Processing Changes and High Unemployment: The EB-5 Program in 2020

I-526 Visa Availability Processing Approach

On March 31, 2020, United States Citizenship and Immigration Services (USCIS) implemented the visa availability approach for processing I-526 petitions. Whether this new approach will have a consequential effect on processing time remains to be seen. As of May 2020, I-526 processing times are estimated at 31 to 50.5 months, a slight change from the 33 to 50 month estimate in March 2020.

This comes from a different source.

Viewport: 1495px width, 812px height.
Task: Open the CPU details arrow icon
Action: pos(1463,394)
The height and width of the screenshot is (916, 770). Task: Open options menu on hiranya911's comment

On the other hand, historical processing times for I-526 adjudications reached a five-year record low of 12.9 months during the first quarter of 2020, which covers October 2019 to January 2020. Adjudications have reportedly increased since the start of the COVID-19 pandemic. Since adjudications are done behind the scenes, the closure of public USCIS offices does not hinder the work of the Immigrant Investor Processing Office (IPO). In fact, it may even be allowing the IPO to focus on adjudicating petitions more quickly, according to anecdotal reports.

Effects of COVID-19

Unemployment rates across the United States have soared since the start of the COVID-19 pandemic. The EB-5 Immigrant Investor Program, which offers foreign investors a pathway to obtaining a U.S. green card through investments in the U.S. economy, may be able to help during this unprecedented time. In particular, the EB-5 program offers incentives for foreign investors to invest in targeted employment areas (TEAs), which are areas with high rates of unemployment.

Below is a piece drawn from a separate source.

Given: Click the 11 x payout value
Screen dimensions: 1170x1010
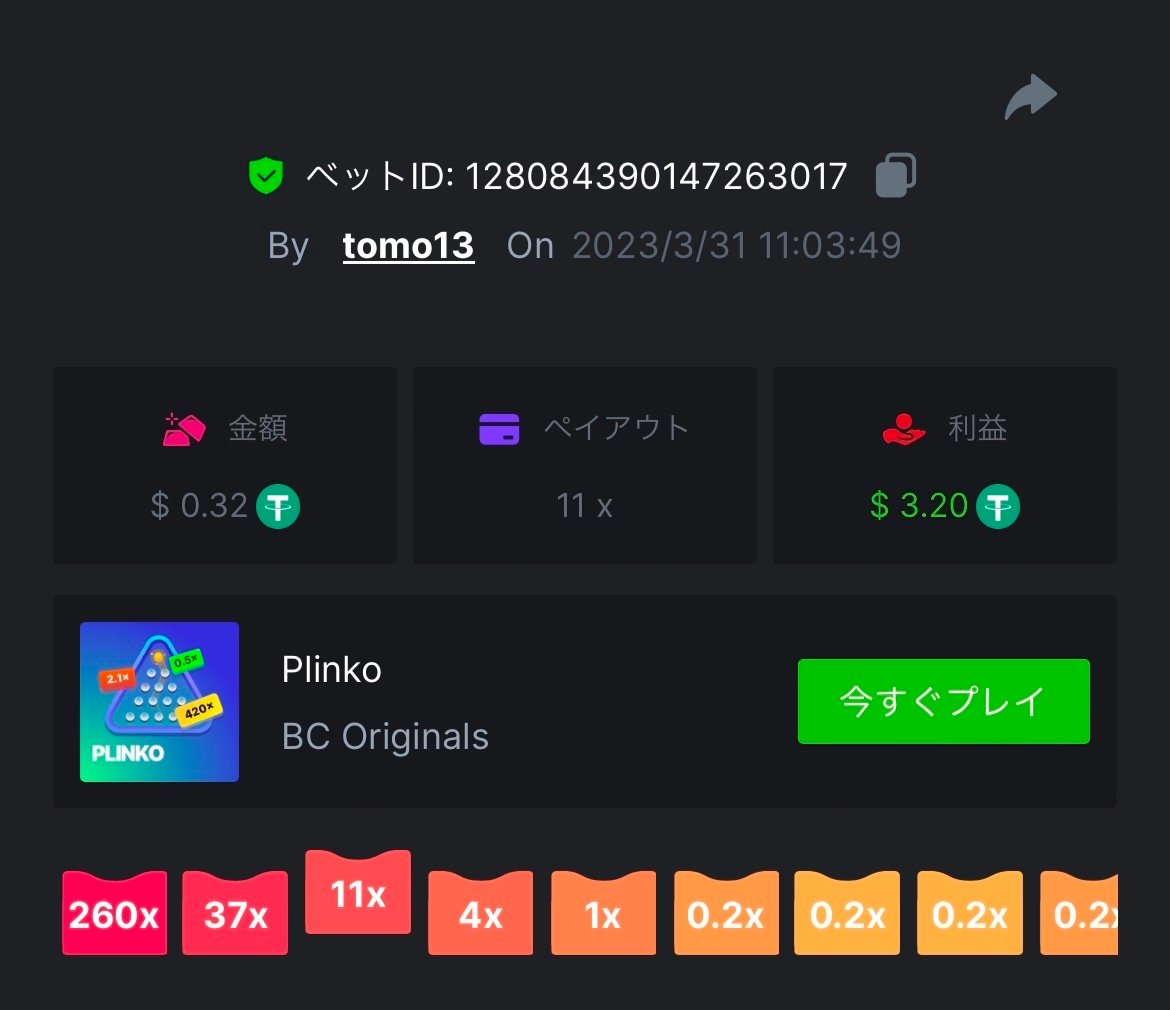Looking at the screenshot, I should pyautogui.click(x=584, y=506).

The criterion for designating a location as TEA—an unemployment rate at least 150% higher than the national average of the previous year—may hinder the ability of the EB-5 program to provide the economic stimulation needed in the aftermath of COVID-19. The impact of COVID-19 on TEA designation will not be obvious until 2021, when I-526 petitions will be filed with unemployment data from 2020. The final unemployment numbers will depend on a number of factors: when the crisis ends, the number of business that close permanently, and the speed at which the economy bounces back. Due to the relative employment model used in determining TEA designation, it is likely that the TEA program will provide investment incentives only for the locations with the worst COVID-19 job loss numbers, leaving other areas to fend for themselves.

Some modest changes to the TEA system, as well as the overall EB-5 program, would place the program in a better position to help stimulate the U.S. economy. However, with that said, there are currently no planned changes for the EB-5 programs, and the rumors of sweeping changes to the program are unfounded.